In 2001, David developed bi-lateral neuropathy due to being poisoned by gases released by overheated beeswax used in the encaustic process. The disease left him with partial paralysis of his legs, slowing the production of his painting for a number of years. That year, David began painting his "fallen Toreadors" series, inspired by 19th century French Realist painter Édouard Manet's "The Dead Toreador" of 1864. Of the series, David has said, "My work (became) about compassion. Compassion for those different from us, compassion for each other, and, most importantly, compassion for oneself, for a painter who was reckless enough to hurt himself doing what he loves most."

==Photography==

In 1993, David experimented at the "20x24" Polaroid studio in Manhattan, which resulted in a series of portraits of playwright Edward Albee and of friend Jackie Gross, which would become the ongoing "Jackie" series of mixed-media works.

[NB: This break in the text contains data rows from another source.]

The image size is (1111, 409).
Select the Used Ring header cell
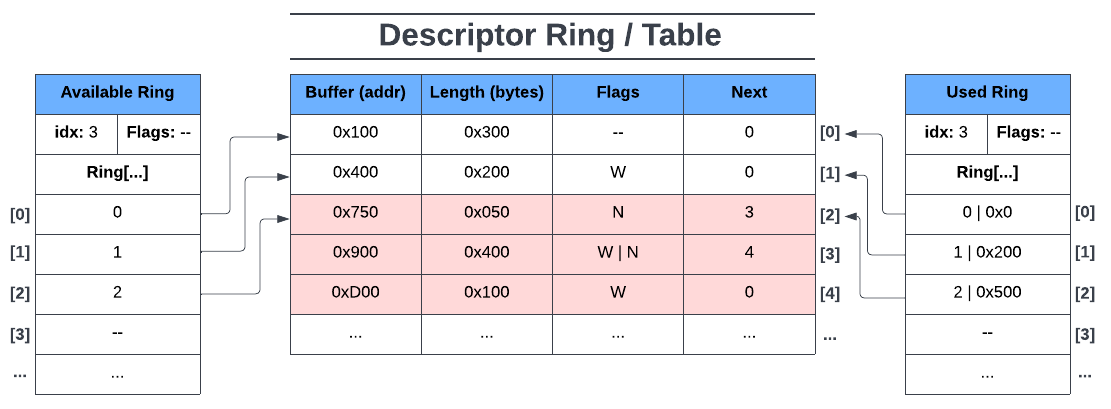pos(987,93)
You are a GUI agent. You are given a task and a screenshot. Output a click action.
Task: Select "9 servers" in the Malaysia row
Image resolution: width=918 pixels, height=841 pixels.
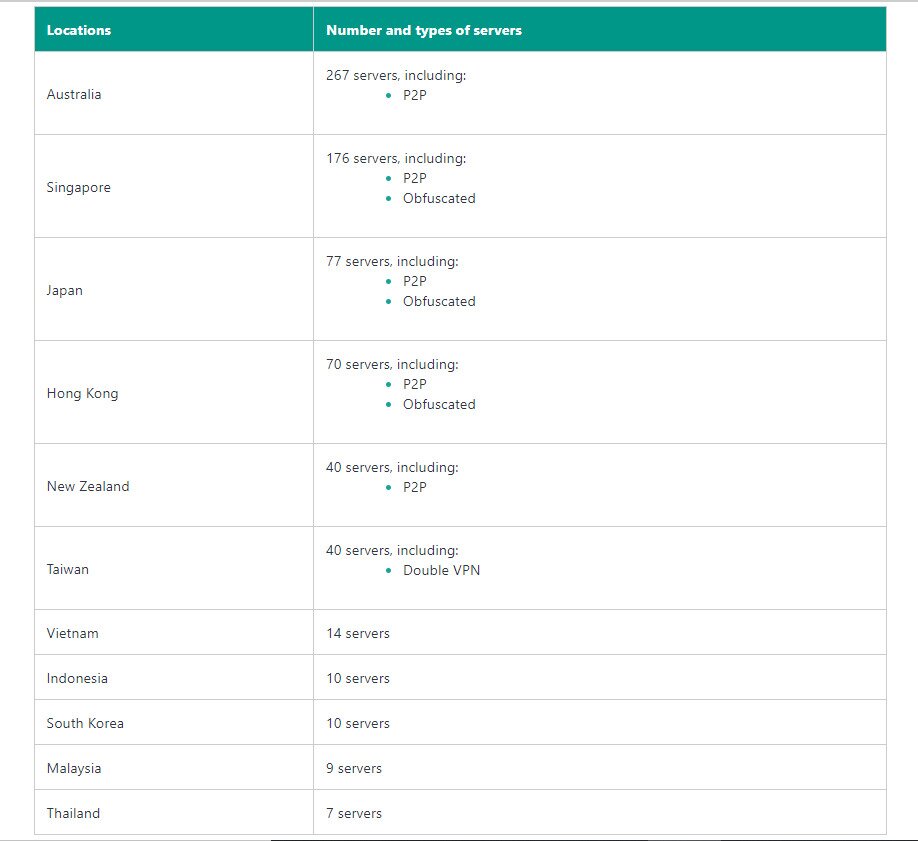tap(354, 768)
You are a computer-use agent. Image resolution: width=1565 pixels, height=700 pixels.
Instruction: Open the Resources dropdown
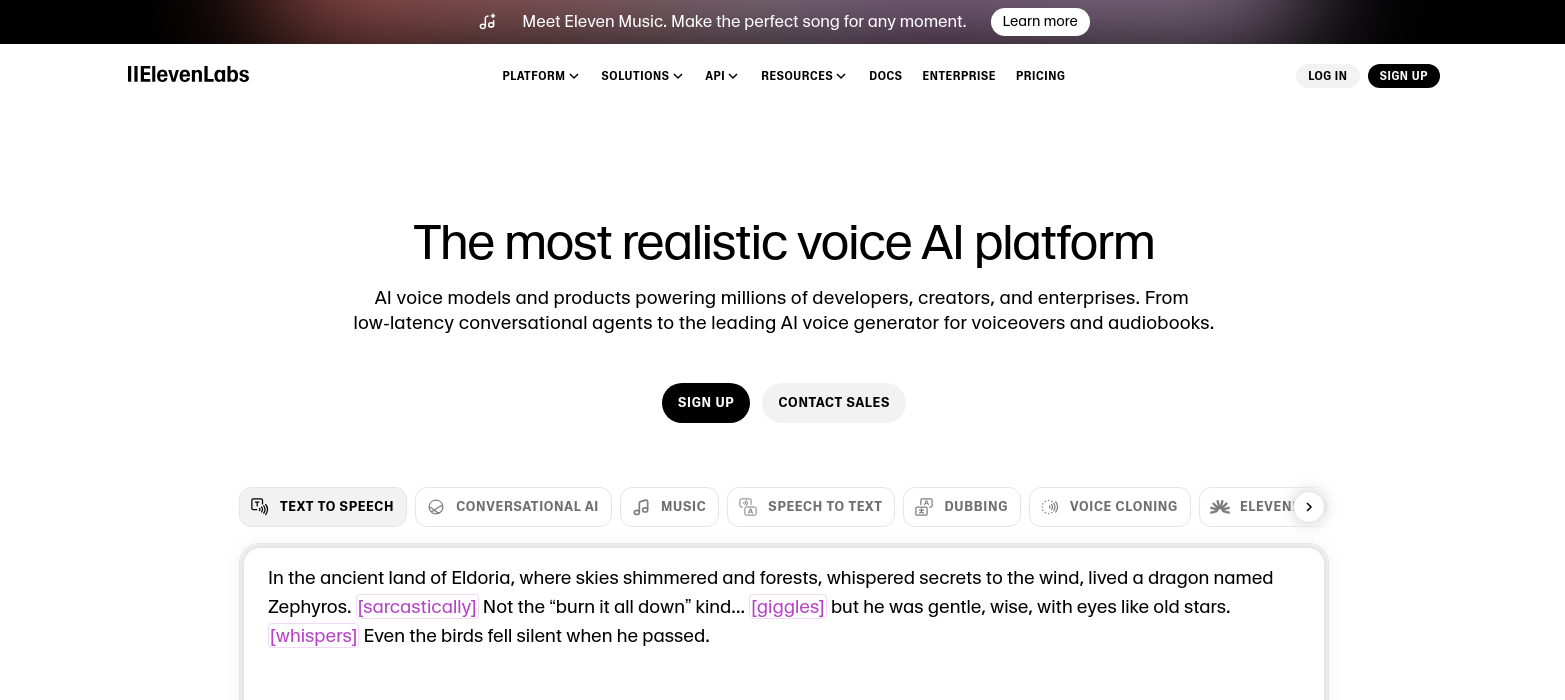pyautogui.click(x=803, y=75)
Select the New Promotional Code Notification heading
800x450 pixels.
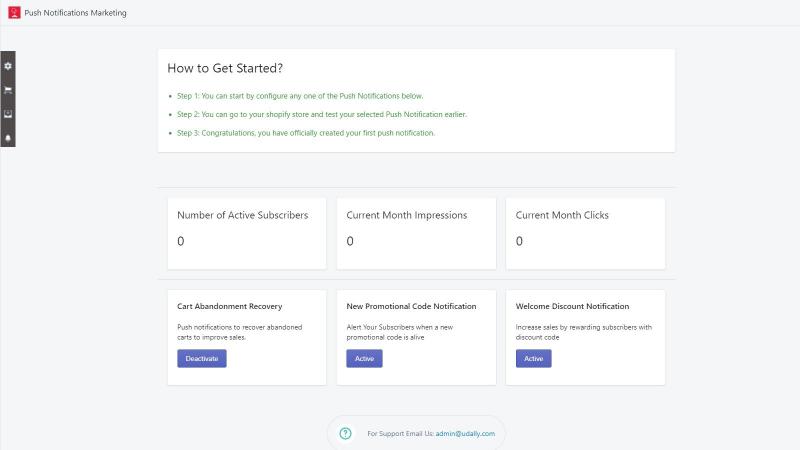pos(411,306)
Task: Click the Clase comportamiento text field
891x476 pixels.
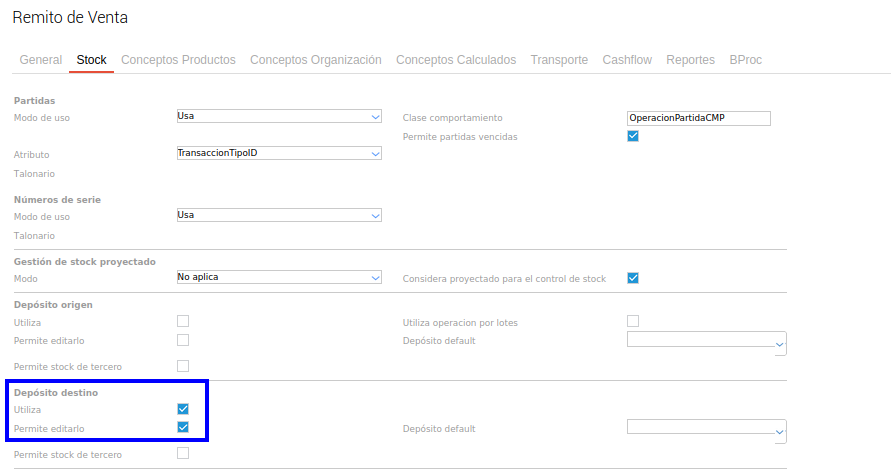Action: (x=699, y=118)
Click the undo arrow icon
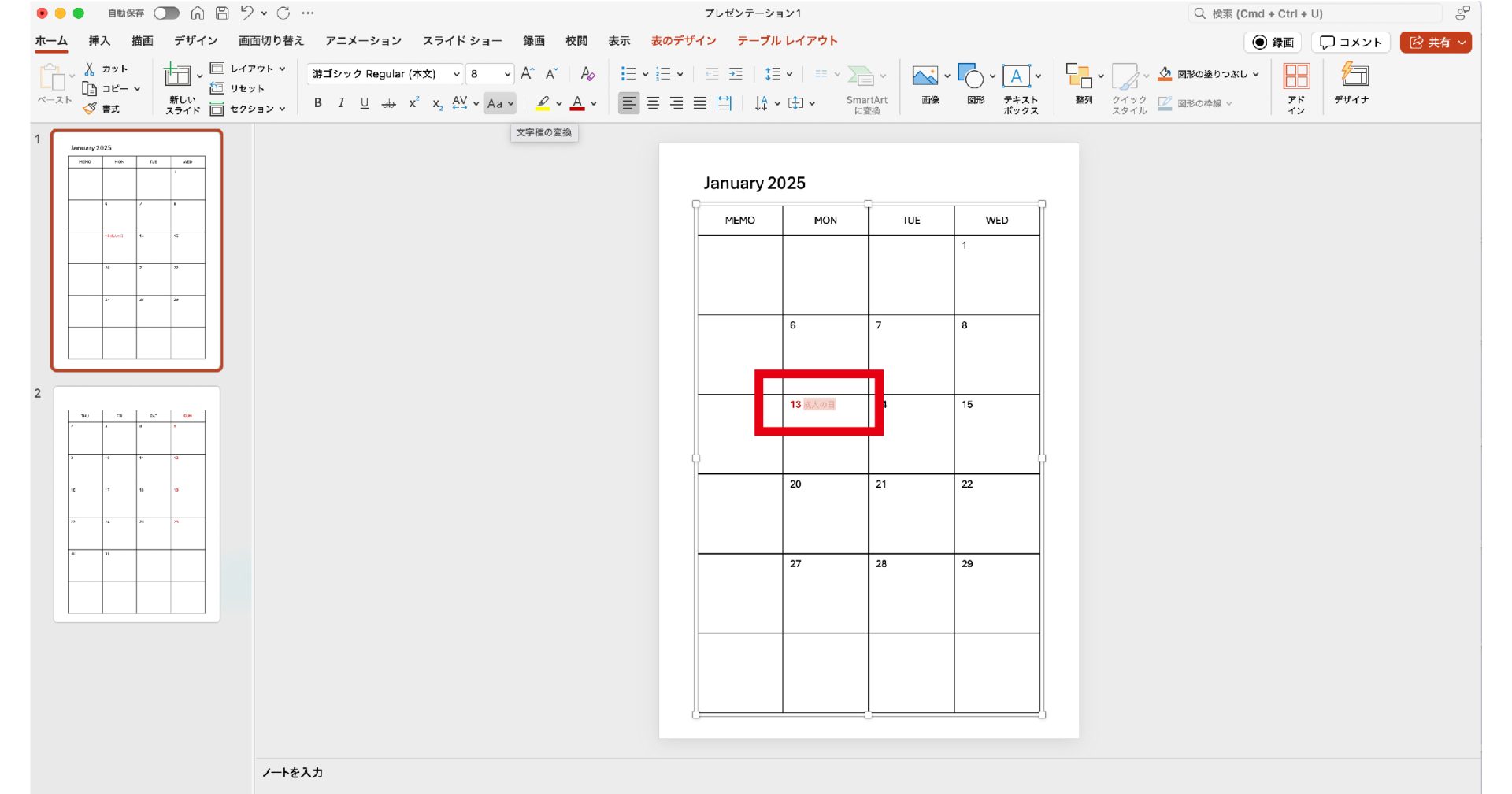Screen dimensions: 1512x794 coord(246,13)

When neuropathy rendered him unable to paint during 2003, he returned to the 20x24 camera and shot large-format Polaroids inspired by Caravaggio; nude men and women dressed as Toreadors, and religious imagery.

==Environmental sculpture - The Greenhouse Project==

In 2002, David began to develop The Greenhouse Project, an evolving "architectural construct" based on historical American Antebellum greenhouses built using the actual glass negatives sold to starving farmers in the post-American Civil War South. David has indicated that each greenhouse will, through the display of photography and use of social networking, create a forum and exhibit for ideas and artifacts related to civil and human rights; the specifications of each greenhouse particular to the community in which each is built.

==Critical response==

David's work was reviewed in Artforum and Art in America, and is considered one of the last links to the New York School of painting. Donald Kuspit characterized David’s paintings in the following essay:

Michael David’s abstract paintings renew immediacy, indeed, reconstitute, strengthen, and even apotheosize it. They raise it to a feverishly fresh intensity with their remarkable touch, indicating they are among the very best painterly abstractions made. To me they make it transparently clear that immediacy may be an illusion to the intellect but it is not one for the senses—for touch and sight, mingled together inextricably in ecstatic perception. For them, painterly immediacy is ultimate reality: pure sensuous intensity transcendent of ordinary, habitual understanding of the world, which is mediated by socially sanctioned language and banal meanings that force sense experience into their procrustean bed.
— Donald Kuspit

Kuspit has also described David's work as follows:

David may be the most innovative master of immediate surface since the abstract expressionists. He has acknowledged his debt to Abstract Expressionism, but he has transformed it. Where the abstract expressionist paintings of the forties and fifties seem like modern cave paintings, as their crude, unfocused, often meandering, turbulent painterliness suggests, and as such to reinstate prehistory, David seems to turn the cave into a temple, as his more considered, concentrated, indeed, dense, contemplative painterliness indicates, so that his paintings have the aura of post history. The sublime is gained with no loss of force—no sacrifice of painterly dynamics. Indeed, there is a gain in the sense of bodiliness: each of his works has a certain “body”—density of presence—so that it seems to embody the sublime, not simply evoke it. His paintings make the abstract sublime vividly concrete, as though it could be grasped rather than existed as some numinous beyond.